◆ **Task statement**:
Count the lines of data below that include "agent". Provide only the number.

(Source material Opens)

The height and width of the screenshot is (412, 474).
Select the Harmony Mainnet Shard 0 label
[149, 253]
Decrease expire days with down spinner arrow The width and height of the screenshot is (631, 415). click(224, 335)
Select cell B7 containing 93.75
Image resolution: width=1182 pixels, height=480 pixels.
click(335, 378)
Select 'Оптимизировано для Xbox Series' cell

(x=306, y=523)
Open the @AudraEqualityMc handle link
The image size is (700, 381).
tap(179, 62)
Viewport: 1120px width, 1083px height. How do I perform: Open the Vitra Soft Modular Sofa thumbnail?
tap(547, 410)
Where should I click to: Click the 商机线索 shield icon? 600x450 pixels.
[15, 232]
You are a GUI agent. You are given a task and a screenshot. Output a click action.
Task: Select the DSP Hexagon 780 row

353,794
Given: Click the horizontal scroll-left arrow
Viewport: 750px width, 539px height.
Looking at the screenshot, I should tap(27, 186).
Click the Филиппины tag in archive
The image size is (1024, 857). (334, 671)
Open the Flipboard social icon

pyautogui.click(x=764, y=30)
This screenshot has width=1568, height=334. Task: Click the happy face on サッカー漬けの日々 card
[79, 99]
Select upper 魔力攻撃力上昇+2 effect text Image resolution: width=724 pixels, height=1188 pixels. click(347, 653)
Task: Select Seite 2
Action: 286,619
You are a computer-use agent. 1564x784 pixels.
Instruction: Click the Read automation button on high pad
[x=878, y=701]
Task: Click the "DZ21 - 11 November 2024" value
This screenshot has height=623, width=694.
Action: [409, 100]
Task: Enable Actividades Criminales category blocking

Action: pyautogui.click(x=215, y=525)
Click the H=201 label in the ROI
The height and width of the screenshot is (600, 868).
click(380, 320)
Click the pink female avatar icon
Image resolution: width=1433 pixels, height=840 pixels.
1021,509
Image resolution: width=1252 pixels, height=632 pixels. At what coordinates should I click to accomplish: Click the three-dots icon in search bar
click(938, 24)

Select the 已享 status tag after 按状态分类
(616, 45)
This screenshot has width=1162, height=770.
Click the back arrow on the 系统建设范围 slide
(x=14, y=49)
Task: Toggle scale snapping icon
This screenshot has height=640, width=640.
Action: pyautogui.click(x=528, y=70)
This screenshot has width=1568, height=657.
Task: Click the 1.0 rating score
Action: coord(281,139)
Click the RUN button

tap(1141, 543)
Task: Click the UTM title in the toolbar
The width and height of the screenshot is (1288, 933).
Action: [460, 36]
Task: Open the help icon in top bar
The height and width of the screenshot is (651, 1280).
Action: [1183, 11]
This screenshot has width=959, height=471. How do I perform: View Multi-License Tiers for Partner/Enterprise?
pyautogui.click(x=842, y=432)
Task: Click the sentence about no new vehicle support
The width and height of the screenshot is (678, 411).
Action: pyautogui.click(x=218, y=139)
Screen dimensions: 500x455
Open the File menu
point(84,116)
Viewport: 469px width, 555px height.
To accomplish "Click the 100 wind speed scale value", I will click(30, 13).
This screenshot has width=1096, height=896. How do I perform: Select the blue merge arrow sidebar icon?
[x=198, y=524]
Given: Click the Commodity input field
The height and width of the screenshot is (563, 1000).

(Source material Closes)

◆ **Exercise output**:
2